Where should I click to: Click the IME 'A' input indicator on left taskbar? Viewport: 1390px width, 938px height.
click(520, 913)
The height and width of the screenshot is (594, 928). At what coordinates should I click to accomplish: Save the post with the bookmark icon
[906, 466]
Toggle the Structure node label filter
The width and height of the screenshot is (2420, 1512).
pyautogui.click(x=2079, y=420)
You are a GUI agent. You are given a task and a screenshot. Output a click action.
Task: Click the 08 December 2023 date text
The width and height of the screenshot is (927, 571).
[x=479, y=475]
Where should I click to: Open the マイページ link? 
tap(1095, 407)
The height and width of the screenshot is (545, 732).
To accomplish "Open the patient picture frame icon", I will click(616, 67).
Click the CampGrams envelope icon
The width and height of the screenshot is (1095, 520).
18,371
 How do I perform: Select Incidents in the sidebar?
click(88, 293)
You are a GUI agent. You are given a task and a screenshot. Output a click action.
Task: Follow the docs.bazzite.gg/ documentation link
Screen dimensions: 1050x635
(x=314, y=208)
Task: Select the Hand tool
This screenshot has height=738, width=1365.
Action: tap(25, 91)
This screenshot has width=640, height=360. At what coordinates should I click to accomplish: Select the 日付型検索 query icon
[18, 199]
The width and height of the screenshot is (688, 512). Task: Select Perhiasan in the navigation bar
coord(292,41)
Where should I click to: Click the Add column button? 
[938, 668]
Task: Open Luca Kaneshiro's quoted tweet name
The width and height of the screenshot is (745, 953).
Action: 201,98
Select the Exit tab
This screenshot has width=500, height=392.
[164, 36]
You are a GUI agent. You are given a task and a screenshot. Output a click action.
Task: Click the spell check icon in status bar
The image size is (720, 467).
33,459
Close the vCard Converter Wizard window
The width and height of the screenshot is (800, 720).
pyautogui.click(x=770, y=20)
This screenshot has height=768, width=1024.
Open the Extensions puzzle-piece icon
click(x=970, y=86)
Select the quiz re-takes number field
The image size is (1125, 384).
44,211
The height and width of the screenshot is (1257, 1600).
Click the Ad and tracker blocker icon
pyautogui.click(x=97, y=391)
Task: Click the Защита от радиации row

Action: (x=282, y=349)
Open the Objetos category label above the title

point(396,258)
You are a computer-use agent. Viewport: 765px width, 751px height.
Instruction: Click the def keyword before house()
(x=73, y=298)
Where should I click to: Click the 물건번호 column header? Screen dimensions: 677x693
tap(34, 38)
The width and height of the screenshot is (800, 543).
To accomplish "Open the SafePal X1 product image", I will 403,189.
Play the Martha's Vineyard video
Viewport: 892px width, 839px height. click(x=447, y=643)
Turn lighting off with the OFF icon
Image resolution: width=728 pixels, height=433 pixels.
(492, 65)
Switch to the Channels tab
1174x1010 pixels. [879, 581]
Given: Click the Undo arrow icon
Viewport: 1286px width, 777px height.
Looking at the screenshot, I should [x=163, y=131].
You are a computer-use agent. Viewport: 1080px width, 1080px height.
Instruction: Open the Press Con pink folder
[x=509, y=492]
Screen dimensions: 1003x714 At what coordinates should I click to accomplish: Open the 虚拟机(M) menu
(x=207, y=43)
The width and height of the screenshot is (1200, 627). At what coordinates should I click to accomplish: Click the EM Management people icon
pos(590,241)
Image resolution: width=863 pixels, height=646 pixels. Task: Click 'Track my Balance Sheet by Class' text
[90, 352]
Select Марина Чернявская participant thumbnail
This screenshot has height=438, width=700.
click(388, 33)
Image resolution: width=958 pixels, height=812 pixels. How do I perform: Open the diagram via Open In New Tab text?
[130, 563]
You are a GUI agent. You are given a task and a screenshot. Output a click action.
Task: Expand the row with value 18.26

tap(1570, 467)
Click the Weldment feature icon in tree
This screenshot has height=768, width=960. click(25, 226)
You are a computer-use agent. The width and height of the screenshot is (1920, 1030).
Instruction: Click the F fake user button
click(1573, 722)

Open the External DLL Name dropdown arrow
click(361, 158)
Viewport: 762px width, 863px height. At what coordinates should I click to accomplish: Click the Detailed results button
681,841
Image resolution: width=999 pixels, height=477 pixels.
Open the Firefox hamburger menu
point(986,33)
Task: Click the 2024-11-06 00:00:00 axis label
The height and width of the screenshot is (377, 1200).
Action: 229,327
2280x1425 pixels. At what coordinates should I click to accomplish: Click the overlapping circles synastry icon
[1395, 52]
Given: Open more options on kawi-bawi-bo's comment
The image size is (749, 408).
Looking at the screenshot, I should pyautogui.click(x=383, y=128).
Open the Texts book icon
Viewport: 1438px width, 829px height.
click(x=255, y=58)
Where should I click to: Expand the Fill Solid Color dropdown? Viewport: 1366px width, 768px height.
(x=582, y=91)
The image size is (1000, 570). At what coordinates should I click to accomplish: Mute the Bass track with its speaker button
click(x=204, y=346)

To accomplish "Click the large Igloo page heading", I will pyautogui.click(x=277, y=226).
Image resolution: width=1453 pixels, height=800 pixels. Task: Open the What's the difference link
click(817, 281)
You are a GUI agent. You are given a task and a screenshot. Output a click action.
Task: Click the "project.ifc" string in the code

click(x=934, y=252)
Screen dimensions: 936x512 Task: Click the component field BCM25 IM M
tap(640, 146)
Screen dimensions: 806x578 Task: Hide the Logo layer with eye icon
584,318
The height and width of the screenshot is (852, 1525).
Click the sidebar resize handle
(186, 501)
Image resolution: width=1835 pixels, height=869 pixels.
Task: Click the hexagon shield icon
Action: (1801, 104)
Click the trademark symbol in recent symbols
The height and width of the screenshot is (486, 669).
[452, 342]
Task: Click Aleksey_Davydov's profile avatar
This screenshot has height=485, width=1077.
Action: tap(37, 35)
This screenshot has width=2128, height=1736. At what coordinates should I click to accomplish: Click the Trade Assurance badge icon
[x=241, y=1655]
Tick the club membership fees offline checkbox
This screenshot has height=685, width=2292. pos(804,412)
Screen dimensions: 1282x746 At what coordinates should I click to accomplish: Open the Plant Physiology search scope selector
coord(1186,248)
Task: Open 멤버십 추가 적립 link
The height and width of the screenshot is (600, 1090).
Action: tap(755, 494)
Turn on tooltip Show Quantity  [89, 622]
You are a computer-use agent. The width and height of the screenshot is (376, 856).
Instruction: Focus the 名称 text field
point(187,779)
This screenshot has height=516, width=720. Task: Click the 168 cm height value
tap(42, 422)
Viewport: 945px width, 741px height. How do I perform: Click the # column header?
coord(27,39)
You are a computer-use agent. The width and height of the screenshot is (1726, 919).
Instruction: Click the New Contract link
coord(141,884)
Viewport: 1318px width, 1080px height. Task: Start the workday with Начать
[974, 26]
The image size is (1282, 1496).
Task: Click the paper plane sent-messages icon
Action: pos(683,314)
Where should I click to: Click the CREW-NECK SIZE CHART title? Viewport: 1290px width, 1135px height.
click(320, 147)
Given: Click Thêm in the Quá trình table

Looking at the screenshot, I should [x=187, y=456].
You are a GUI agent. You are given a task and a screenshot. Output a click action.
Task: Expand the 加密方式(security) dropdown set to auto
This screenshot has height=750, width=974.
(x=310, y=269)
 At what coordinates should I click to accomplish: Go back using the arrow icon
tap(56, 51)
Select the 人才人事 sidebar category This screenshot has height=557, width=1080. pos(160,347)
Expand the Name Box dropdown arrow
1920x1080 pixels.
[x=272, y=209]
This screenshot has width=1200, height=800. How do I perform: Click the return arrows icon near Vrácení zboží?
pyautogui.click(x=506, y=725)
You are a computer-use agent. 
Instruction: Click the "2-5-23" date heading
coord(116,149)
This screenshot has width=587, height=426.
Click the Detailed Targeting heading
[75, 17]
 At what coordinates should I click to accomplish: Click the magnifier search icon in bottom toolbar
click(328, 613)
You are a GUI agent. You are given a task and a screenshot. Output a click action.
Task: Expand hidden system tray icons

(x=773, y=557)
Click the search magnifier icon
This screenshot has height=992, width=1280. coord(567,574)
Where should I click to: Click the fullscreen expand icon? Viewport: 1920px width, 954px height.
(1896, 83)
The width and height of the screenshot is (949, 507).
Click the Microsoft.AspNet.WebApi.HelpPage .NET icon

|---|

Problem: Could you repeat exactly the lines above from the line with "Viewport: 1438px width, 829px height." up to and including the line with "The height and width of the screenshot is (852, 1525).", and only those?

Answer for this exercise:
Viewport: 1438px width, 829px height.
click(x=255, y=58)
Where should I click to: Expand the Fill Solid Color dropdown? Viewport: 1366px width, 768px height.
(x=582, y=91)
The image size is (1000, 570). At what coordinates should I click to accomplish: Mute the Bass track with its speaker button
click(x=204, y=346)

To accomplish "Click the large Igloo page heading", I will pyautogui.click(x=277, y=226).
Image resolution: width=1453 pixels, height=800 pixels. Task: Open the What's the difference link
click(817, 281)
You are a GUI agent. You are given a task and a screenshot. Output a click action.
Task: Click the "project.ifc" string in the code

click(x=934, y=252)
Screen dimensions: 936x512 Task: Click the component field BCM25 IM M
tap(640, 146)
Screen dimensions: 806x578 Task: Hide the Logo layer with eye icon
584,318
The height and width of the screenshot is (852, 1525).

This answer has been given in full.